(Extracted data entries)
------------------------

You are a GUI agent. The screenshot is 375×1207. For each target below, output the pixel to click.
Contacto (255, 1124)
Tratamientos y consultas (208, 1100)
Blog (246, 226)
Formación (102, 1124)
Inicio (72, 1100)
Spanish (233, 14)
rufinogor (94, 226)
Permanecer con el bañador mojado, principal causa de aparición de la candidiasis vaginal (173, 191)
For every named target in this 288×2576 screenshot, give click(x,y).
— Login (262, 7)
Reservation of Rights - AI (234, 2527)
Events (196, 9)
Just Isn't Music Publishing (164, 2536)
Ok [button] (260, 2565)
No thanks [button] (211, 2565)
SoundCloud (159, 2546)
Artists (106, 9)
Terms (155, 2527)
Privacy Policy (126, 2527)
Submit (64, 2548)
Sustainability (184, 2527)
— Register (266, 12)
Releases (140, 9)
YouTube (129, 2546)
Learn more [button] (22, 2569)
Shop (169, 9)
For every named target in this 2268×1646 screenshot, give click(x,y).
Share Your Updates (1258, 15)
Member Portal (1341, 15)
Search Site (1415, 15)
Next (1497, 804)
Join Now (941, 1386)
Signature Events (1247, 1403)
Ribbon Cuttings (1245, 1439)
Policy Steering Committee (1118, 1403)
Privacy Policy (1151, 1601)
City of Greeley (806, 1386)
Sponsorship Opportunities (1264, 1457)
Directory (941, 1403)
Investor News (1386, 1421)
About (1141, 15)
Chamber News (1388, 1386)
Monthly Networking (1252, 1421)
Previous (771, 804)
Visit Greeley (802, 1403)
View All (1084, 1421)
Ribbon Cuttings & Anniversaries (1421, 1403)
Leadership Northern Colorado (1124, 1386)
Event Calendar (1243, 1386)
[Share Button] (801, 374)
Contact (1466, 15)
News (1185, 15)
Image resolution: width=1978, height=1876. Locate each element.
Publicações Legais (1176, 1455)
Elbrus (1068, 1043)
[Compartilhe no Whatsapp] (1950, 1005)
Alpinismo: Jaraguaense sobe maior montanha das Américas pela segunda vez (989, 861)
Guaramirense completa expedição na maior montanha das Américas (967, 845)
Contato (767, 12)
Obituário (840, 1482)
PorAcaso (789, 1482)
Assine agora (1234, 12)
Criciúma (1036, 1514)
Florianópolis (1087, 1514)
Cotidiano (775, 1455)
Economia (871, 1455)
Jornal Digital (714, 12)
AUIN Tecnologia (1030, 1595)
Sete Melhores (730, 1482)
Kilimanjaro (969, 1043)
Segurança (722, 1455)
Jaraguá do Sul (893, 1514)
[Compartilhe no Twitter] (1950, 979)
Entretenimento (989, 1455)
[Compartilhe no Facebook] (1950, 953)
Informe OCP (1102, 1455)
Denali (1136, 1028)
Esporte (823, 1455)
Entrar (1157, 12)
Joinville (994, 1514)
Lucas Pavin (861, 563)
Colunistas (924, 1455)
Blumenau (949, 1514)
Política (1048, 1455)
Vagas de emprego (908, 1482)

------------------------

Task prompt: Line by line, retype all the entries exactly as they are shown.

Final answer:
You are a GUI agent. The screenshot is 375×1207. For each target below, output the pixel to click.
Contacto (255, 1124)
Tratamientos y consultas (208, 1100)
Blog (246, 226)
Formación (102, 1124)
Inicio (72, 1100)
Spanish (233, 14)
rufinogor (94, 226)
Permanecer con el bañador mojado, principal causa de aparición de la candidiasis vaginal (173, 191)
For every named target in this 288×2576 screenshot, give click(x,y).
— Login (262, 7)
Reservation of Rights - AI (234, 2527)
Events (196, 9)
Just Isn't Music Publishing (164, 2536)
Ok [button] (260, 2565)
No thanks [button] (211, 2565)
SoundCloud (159, 2546)
Artists (106, 9)
Terms (155, 2527)
Privacy Policy (126, 2527)
Submit (64, 2548)
Sustainability (184, 2527)
— Register (266, 12)
Releases (140, 9)
YouTube (129, 2546)
Learn more [button] (22, 2569)
Shop (169, 9)
For every named target in this 2268×1646 screenshot, give click(x,y).
Share Your Updates (1258, 15)
Member Portal (1341, 15)
Search Site (1415, 15)
Next (1497, 804)
Join Now (941, 1386)
Signature Events (1247, 1403)
Ribbon Cuttings (1245, 1439)
Policy Steering Committee (1118, 1403)
Privacy Policy (1151, 1601)
City of Greeley (806, 1386)
Sponsorship Opportunities (1264, 1457)
Directory (941, 1403)
Investor News (1386, 1421)
About (1141, 15)
Chamber News (1388, 1386)
Monthly Networking (1252, 1421)
Previous (771, 804)
Visit Greeley (802, 1403)
View All (1084, 1421)
Ribbon Cuttings & Anniversaries (1421, 1403)
Leadership Northern Colorado (1124, 1386)
Event Calendar (1243, 1386)
[Share Button] (801, 374)
Contact (1466, 15)
News (1185, 15)
Image resolution: width=1978, height=1876. Locate each element.
Publicações Legais (1176, 1455)
Elbrus (1068, 1043)
[Compartilhe no Whatsapp] (1950, 1005)
Alpinismo: Jaraguaense sobe maior montanha das Américas pela segunda vez (989, 861)
Guaramirense completa expedição na maior montanha das Américas (967, 845)
Contato (767, 12)
Obituário (840, 1482)
PorAcaso (789, 1482)
Assine agora (1234, 12)
Criciúma (1036, 1514)
Florianópolis (1087, 1514)
Cotidiano (775, 1455)
Economia (871, 1455)
Jornal Digital (714, 12)
AUIN Tecnologia (1030, 1595)
Sete Melhores (730, 1482)
Kilimanjaro (969, 1043)
Segurança (722, 1455)
Jaraguá do Sul (893, 1514)
[Compartilhe no Twitter] (1950, 979)
Entretenimento (989, 1455)
[Compartilhe no Facebook] (1950, 953)
Informe OCP (1102, 1455)
Denali (1136, 1028)
Esporte (823, 1455)
Entrar (1157, 12)
Joinville (994, 1514)
Lucas Pavin (861, 563)
Colunistas (924, 1455)
Blumenau (949, 1514)
Política (1048, 1455)
Vagas de emprego (908, 1482)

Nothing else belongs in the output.